# Short term apartment renting



## Regis_Thorn (Feb 12, 2018)

Dear all, 

As I will be moving soon from Bangkok, Thailand, to Melbourne,with my family, I will not buy a house directly, but rent an appartement before, to see once in the city, good opportunities.. 
I would like to know if you would have some ideas of places, with nice apartment, to live with children (from 7 to 15 y-o). 
Any other advices will be welcome

Many thanks


----------



## MandyKA (Feb 19, 2018)

Some good websites to check for housing are Gumtree Australia, Real estate and domain


----------



## JandE (Jul 17, 2015)

Most places are not furnished, although some are, and are of course more expensive. 
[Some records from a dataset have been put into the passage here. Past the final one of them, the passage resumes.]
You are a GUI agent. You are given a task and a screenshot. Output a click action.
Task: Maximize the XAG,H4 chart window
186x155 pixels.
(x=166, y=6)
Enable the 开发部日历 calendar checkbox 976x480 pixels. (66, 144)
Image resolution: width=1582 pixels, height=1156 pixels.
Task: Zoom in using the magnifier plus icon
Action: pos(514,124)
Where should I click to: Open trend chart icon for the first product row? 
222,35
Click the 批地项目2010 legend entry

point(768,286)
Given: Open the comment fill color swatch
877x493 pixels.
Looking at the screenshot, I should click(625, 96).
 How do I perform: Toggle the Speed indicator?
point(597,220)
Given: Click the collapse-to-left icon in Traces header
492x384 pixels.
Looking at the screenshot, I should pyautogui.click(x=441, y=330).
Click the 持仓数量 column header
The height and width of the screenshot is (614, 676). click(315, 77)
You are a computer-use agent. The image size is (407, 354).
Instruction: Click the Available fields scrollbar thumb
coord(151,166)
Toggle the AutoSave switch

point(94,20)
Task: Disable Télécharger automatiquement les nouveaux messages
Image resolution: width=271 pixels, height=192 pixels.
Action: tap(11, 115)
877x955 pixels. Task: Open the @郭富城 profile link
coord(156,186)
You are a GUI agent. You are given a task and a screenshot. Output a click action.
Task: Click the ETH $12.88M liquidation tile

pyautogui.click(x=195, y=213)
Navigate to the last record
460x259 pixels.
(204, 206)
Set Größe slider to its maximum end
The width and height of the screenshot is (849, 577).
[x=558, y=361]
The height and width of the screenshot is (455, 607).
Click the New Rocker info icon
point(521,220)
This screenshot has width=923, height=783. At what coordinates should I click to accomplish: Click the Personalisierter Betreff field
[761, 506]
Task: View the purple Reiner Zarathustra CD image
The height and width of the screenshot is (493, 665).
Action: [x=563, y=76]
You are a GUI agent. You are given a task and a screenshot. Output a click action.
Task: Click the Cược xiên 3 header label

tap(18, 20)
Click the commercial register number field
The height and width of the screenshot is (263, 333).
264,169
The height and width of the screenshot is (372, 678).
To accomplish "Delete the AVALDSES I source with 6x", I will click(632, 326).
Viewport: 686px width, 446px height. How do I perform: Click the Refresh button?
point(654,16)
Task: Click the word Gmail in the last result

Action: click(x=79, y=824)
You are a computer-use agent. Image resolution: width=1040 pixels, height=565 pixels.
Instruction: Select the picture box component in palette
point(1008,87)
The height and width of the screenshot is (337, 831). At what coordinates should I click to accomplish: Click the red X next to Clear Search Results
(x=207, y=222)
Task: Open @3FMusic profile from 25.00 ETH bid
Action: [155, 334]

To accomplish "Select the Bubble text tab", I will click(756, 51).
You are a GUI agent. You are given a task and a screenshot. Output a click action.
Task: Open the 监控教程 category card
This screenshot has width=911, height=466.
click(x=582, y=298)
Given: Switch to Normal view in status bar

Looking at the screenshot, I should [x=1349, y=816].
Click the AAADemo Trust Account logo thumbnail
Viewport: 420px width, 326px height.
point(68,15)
Which are you looking for?


----------



## JTeam (Oct 2, 2017)

Regis_Thorn said:


> Dear all,
> 
> As I will be moving soon from Bangkok, Thailand, to Melbourne,with my family, I will not buy a house directly, but rent an appartement before, to see once in the city, good opportunities..
> I would like to know if you would have some ideas of places, with nice apartment, to live with children (from 7 to 15 y-o).
> ...


City residential are a real estate agency I vouch for. High end but not ridiculous prices and personal family orientated business on the marina

Alternatively you can go on one of many online sites like fairyfloss and hunt around

Avg price is about 750 a week for 2br 2 bth 1 car space


----------